Они сразу столковались, поговорив о Морисе. Генриетта преданно заботилась о Жане за то, что он друг, брат Мориса, славный, сострадательный человек, которому она платила добром за добро. Она была исполнена благодарности, все больше привязывалась к Жану, по мере того как узнавала этого простого, благоразумного стойкого человека; она ухаживала за ним, как за ребенком; а он чувствовал бесконечную признательность, готов был целовать ей руки за каждую чашку бульона, которую она ему подавала. Узы нежного участия связывали их с каждым днем все тесней, и в этом полном уединении их волновали одни и те же заботы. Перебрав все воспоминания, все подробности мучительного перехода из Реймса до Седана, они возвращались к одному и тому же вопросу: «Что сейчас делает Морис? Почему он не пишет? Значит, Париж окружен, раз они не получают больше известий?» От Мориса пришло только одно письмо из Руана, через три дня после отъезда; в нескольких строках он сообщал, как окольными путями прибыл в этот город, чтобы оттуда добраться до Парижа. И вот уж неделя — ничего, полное молчание.
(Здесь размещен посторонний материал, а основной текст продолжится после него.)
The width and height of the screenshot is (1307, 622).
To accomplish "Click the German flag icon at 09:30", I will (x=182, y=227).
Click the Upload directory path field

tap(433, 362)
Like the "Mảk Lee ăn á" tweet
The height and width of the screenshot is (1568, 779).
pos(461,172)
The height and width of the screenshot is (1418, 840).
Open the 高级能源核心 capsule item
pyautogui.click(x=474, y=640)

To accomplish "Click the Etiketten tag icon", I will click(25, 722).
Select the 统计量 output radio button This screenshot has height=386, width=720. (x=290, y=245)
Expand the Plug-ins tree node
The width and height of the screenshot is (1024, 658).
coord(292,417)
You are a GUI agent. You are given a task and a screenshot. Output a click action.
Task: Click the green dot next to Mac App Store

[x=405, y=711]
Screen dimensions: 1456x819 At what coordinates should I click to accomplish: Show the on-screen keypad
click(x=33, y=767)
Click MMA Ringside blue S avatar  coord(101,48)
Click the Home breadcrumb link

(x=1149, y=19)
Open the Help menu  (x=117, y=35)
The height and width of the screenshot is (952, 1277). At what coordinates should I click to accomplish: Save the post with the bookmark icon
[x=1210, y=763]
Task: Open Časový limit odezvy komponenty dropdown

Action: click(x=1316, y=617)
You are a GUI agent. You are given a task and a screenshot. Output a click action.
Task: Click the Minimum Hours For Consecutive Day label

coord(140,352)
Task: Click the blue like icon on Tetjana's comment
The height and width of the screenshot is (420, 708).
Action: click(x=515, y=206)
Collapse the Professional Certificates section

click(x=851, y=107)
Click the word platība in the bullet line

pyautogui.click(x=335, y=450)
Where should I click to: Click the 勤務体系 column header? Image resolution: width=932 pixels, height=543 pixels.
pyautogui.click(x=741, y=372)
По утрам, сделав Жану перевязку, доктор Далишан любил посидеть у него несколько минут. Иногда он приходил вечером и оставался подольше; он один связывал Жана с внешним миром, огромным миром, потрясенным катастрофами. Известия получались лишь через него; он был пламенным патриотом, при каждом поражении его сердце исходило кровью от горя и гнева. Он говорил только о нашествии пруссаков, которые после Седана мало-помалу наводнили всю Францию, как грозный прилив. Каждый день приносил новую утрату; врач сидел, подавленный, на стуле у кровати и, разводя дрожащими руками, говорил, что положение все ухудшается. Часто его карманы были набиты бельгийскими газетами, и он оставлял их Жану. Отзвуки поражений доносились до этой уединенной комнаты через много недель, и два заточенных здесь страждущих существа еще тесней сближались в единой тоске.